(Robert Pattinson, Zoë Kravitz, Paul Dano, Jeffrey Wright, et al / PG-13 / 2h 36m / Warner Bros. Pictures)
Summary: Batman ventures into Gotham City’s underworld when a sadistic killer leaves behind a trail of cryptic clues.
As the evidence begins to lead closer to home and the scale of the perpetrator’s plans become clear, he must forge new relationships, unmask the culprit and bring justice to the abuse of power and corruption that has long plagued the metropolis.
Verdict: Now that’s how you make Batman film in a post-Nolan world!
With Zack Snyder (and, as an accessory, David Ayer) diluting The Caped Crusader’s cinematic appeal in the decade since The Dark Knight Rises, Matt Reeves — a director well-versed in breathing new life into tired properties — makes good on the promise shown in his two Planet of the Apes films with The Batman.
Like the similarly lengthy No Time to Die, the nearly three-hour runtime zips by as Reeves and co-writer Peter Craig continually introduce new and exciting details that build on the plot’s core elements while refusing to bog down the film’s flow.

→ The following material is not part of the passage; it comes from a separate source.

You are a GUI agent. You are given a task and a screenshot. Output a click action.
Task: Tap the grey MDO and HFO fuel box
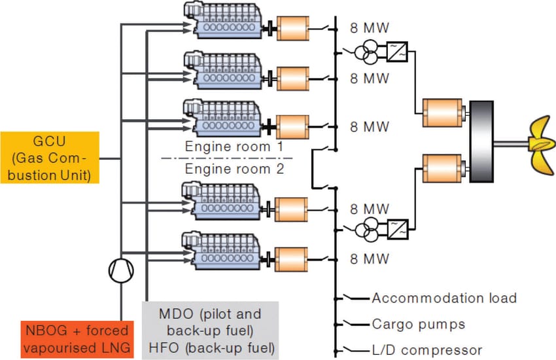pyautogui.click(x=210, y=329)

Further proving the thesis that Robert Pattinson does his best work in the absence of a heavy accent, the reboot gives the actor plenty to work with as an especially somber Bruce Wayne in the second year of his “Gotham Project” to help clean up the city as The Batman alongside Lt. James Gordon (Jeffrey Wright).
Despite these efforts, crime has mysteriously increased over that span and suddenly gets extremely dialed up once the masked Riddler begins murdering Gotham’s most powerful figures and leaving cryptic messages for The Batman, complete with hints at exposing corruption at levels the city has never seen.

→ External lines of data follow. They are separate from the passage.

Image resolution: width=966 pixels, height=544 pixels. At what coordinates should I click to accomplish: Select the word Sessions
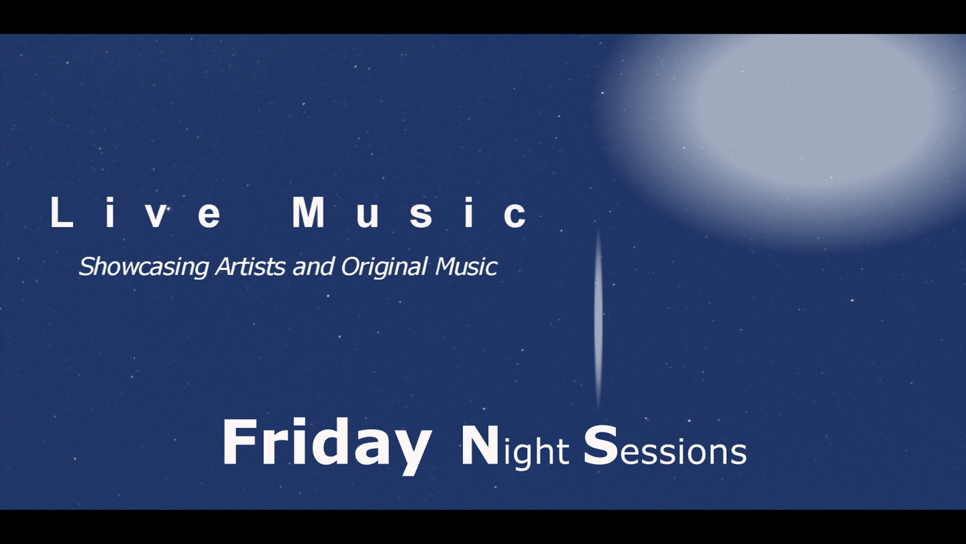point(665,446)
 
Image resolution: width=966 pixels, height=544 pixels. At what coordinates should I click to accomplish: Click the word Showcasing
point(144,267)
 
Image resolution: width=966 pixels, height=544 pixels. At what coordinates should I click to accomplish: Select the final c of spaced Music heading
point(515,216)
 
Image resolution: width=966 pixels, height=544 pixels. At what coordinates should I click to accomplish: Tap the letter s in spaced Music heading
point(421,216)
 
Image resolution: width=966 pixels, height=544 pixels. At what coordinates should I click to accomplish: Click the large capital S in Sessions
point(601,445)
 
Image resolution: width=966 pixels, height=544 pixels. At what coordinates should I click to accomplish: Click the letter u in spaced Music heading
point(367,216)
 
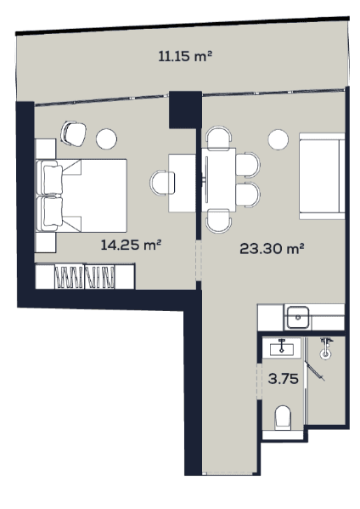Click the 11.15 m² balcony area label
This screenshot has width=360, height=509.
click(x=184, y=57)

While the presence of cyphers in need of solving and notebooks full of insane ramblings echo David Fincher’s detective films, Reeves largely operates on his own wavelength, focusing on this dark knight as a pseudo-cop and leaving Bruce’s personal matters largely to the side.
The emphasis is one of several welcome twists on familiar characters and details (at least in live-action film form), including Bruce living downtown, Oz “The Penguin” Cobblepot (a gloriously unrecognizable Colin Farrell) as someone with five fingers on each hand, and so much rain that this Gotham very well may be in the Pacific Northwest — which also might explain the pair of inspired needles drops of Nirvana’s “Something in the Way.”
Best of all? No alleyway death for Martha and Thomas Wayne — and therefore no pearls falling in slow motion, a sight viewers have been subjected to so many times that the MPAA has banned its recreation for 50 years. (Just kidding. Maybe…).
In addition to Pattinson, Wright, and Farrell (whose Penguin series can’t arrive soon enough), nearly everyone else in the impressive cast likewise brings their “A” game, including an especially sultry Zoë Kravitz as Selina “Catwoman” Kyle, John Turturro having a blast breaking bad as crime boss Carmine Falcone, and Andy Serkis in a rare reserved role as a strangely hands-off Alfred.
About the only component holding The Batman back is Paul Dano’s interpretation of The Riddler — yet another cackling comic book maniac in a genre saturated with them. Whereas Dano takes the expected route to convey mental illness and criminal volatility, the prospect of, say, Michael Shannon playing the character as evenhanded and inscrutable would almost certainly make for a far more unnerving antagonist.
Still, with low, side-mounted cameras on the Batmobile imbuing car chases with a fresh perspective, the consistent noir-ish tone, and some daring final-act choices, the film’s strengths far outweigh its weaknesses. And with the exception of an unnecessary concluding scene, it sets up appealing future adventures with the surviving characters — an achievement its recent competitors can only wish they’d attained. [EA]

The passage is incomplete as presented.